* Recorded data

☆ ☆ ☆

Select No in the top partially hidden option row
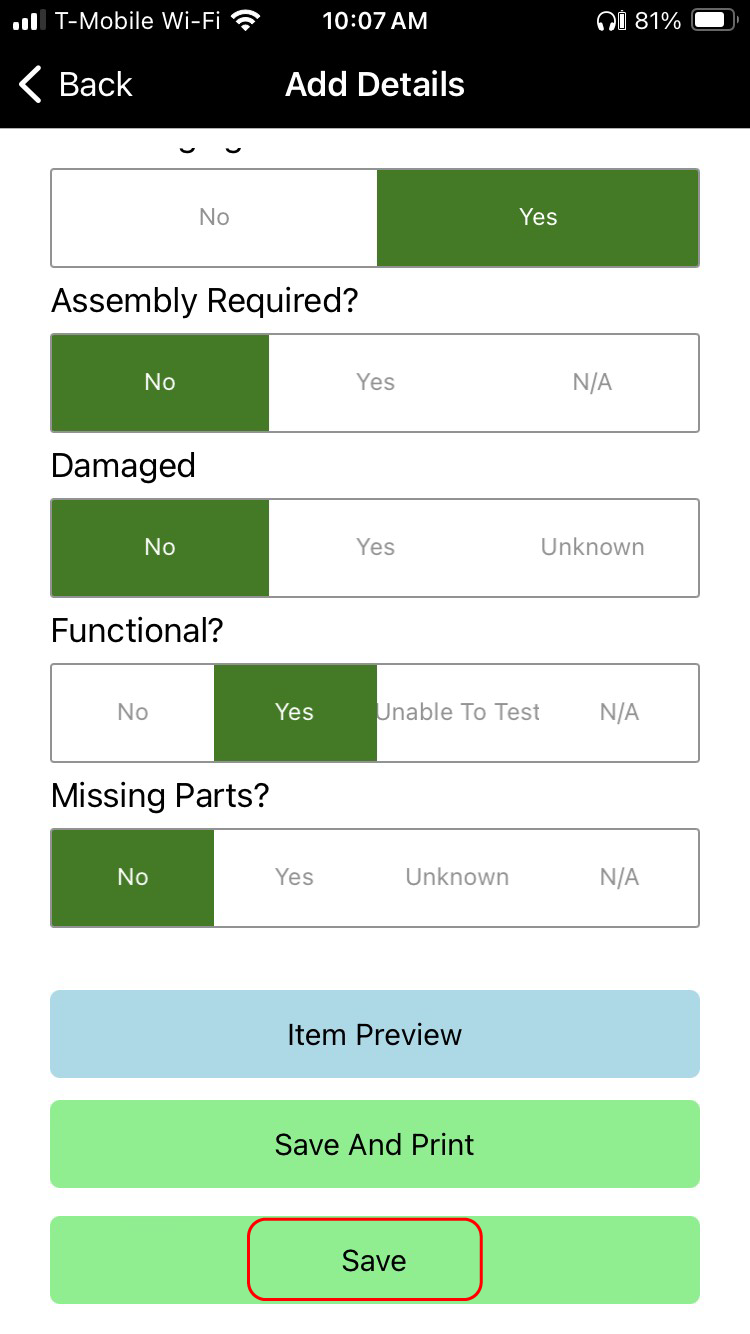 214,217
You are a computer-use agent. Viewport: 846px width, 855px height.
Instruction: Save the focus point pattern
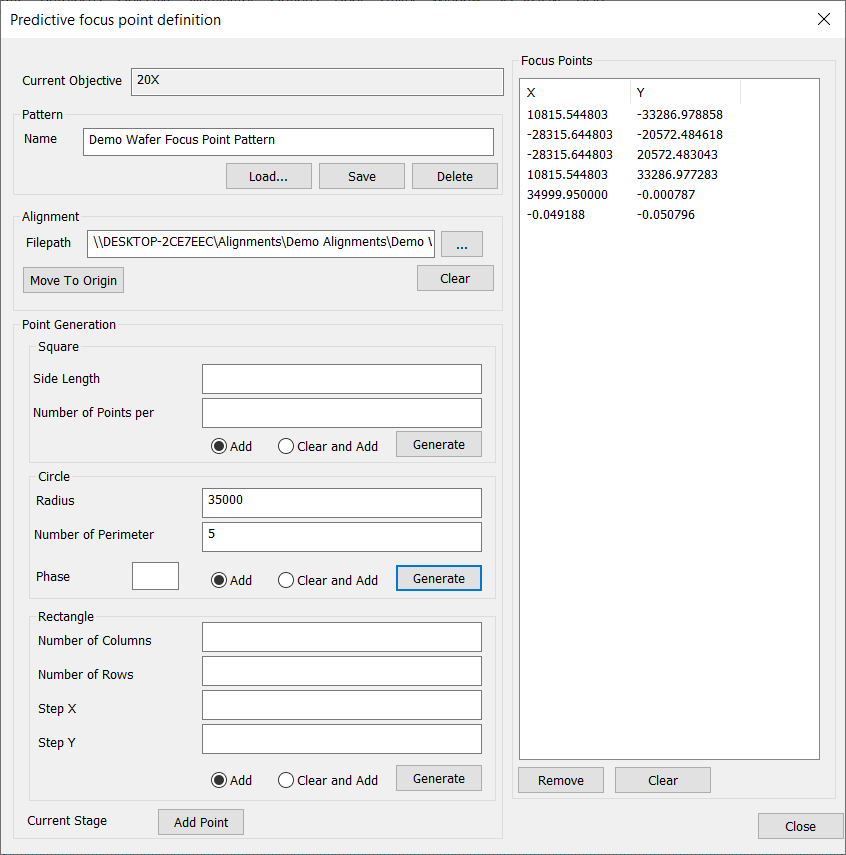pyautogui.click(x=361, y=176)
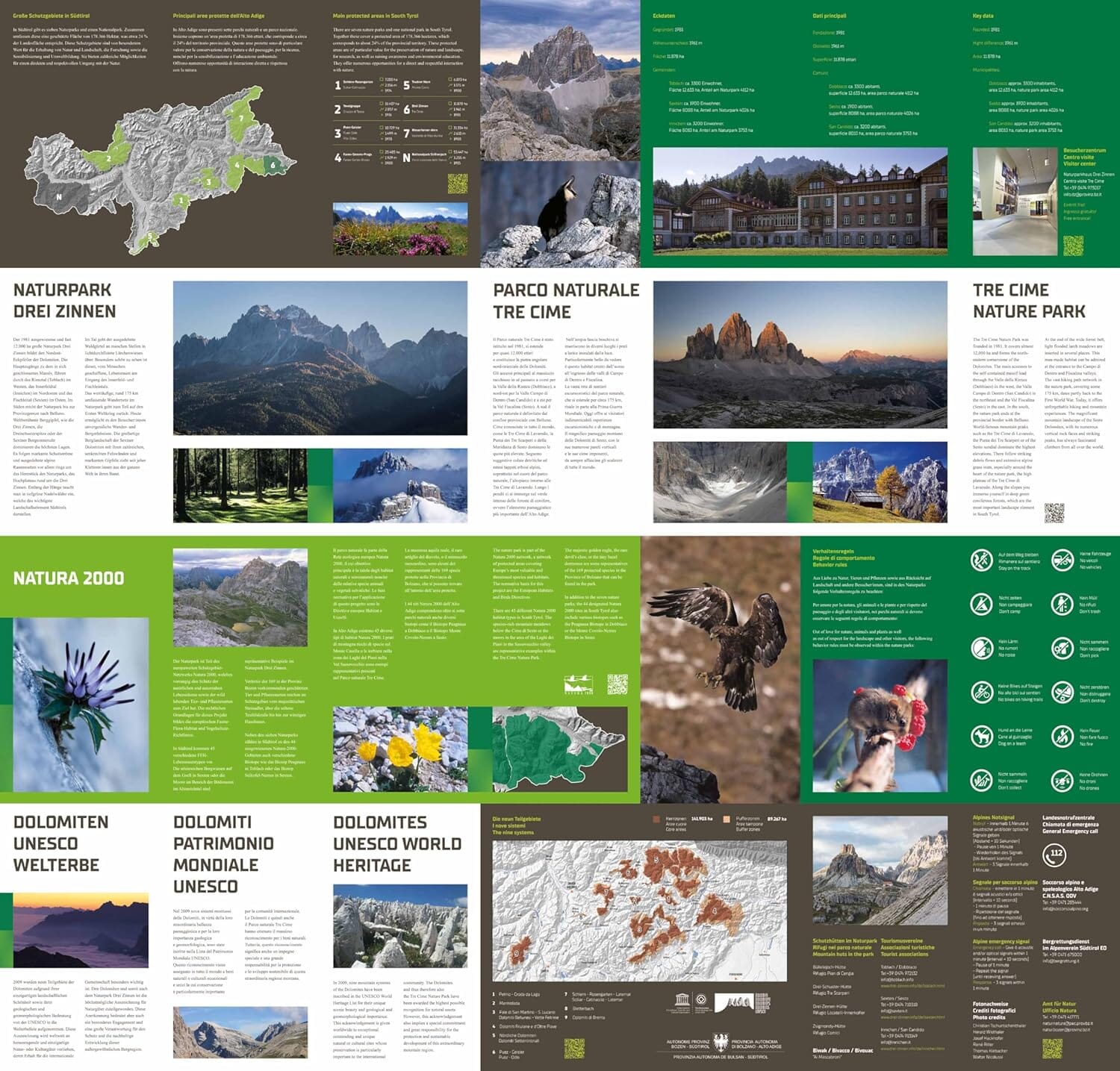The width and height of the screenshot is (1120, 1071).
Task: Select the no-noise pictogram
Action: coord(982,648)
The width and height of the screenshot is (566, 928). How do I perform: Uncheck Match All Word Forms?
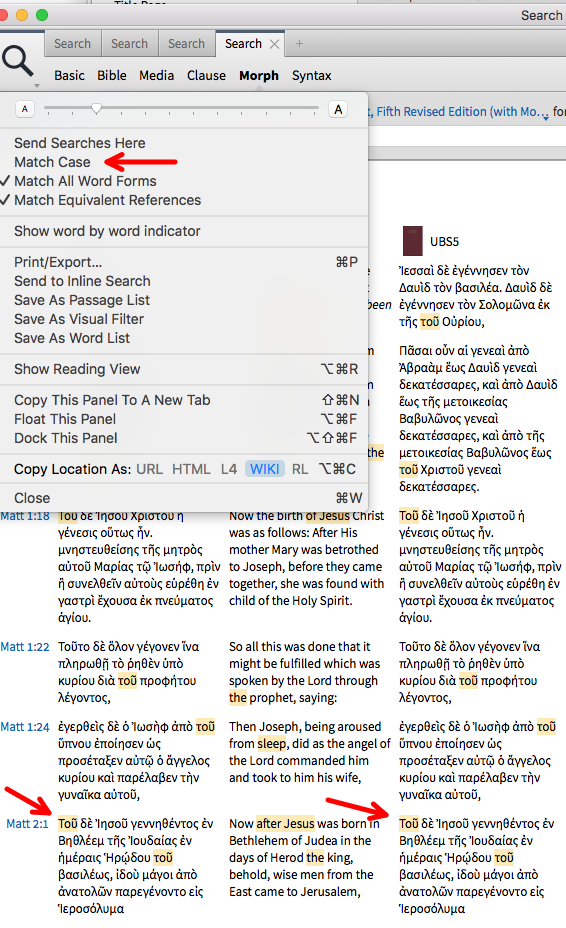pos(85,181)
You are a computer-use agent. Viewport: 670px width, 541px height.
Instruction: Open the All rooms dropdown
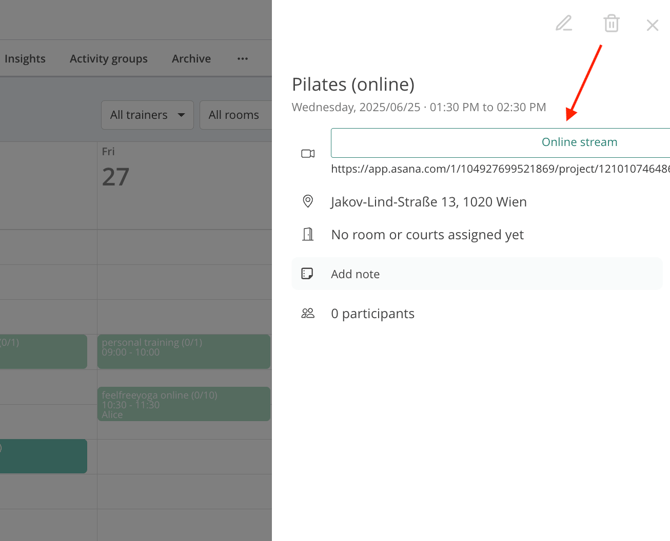235,115
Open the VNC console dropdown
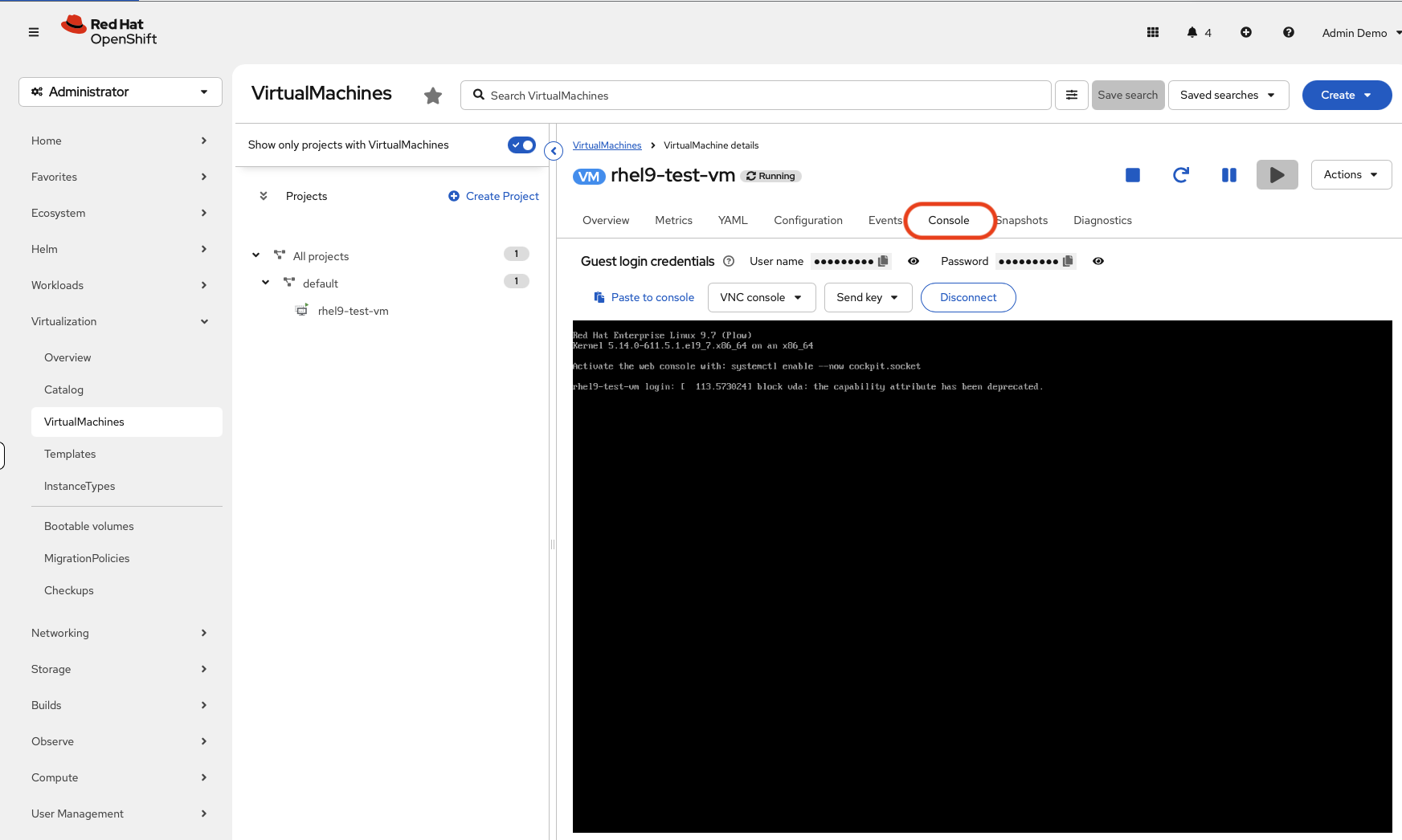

☆ ☆ ☆

* Problem description
Starting at the line that contains "You are a computer-use agent. Viewport: 670px", write out every line through the final line of the entries, word for word; skip any pictures.

* Solution to the exercise
You are a computer-use agent. Viewport: 670px width, 541px height.
Instruction: Open the All rooms dropdown
235,115
Open the VNC console dropdown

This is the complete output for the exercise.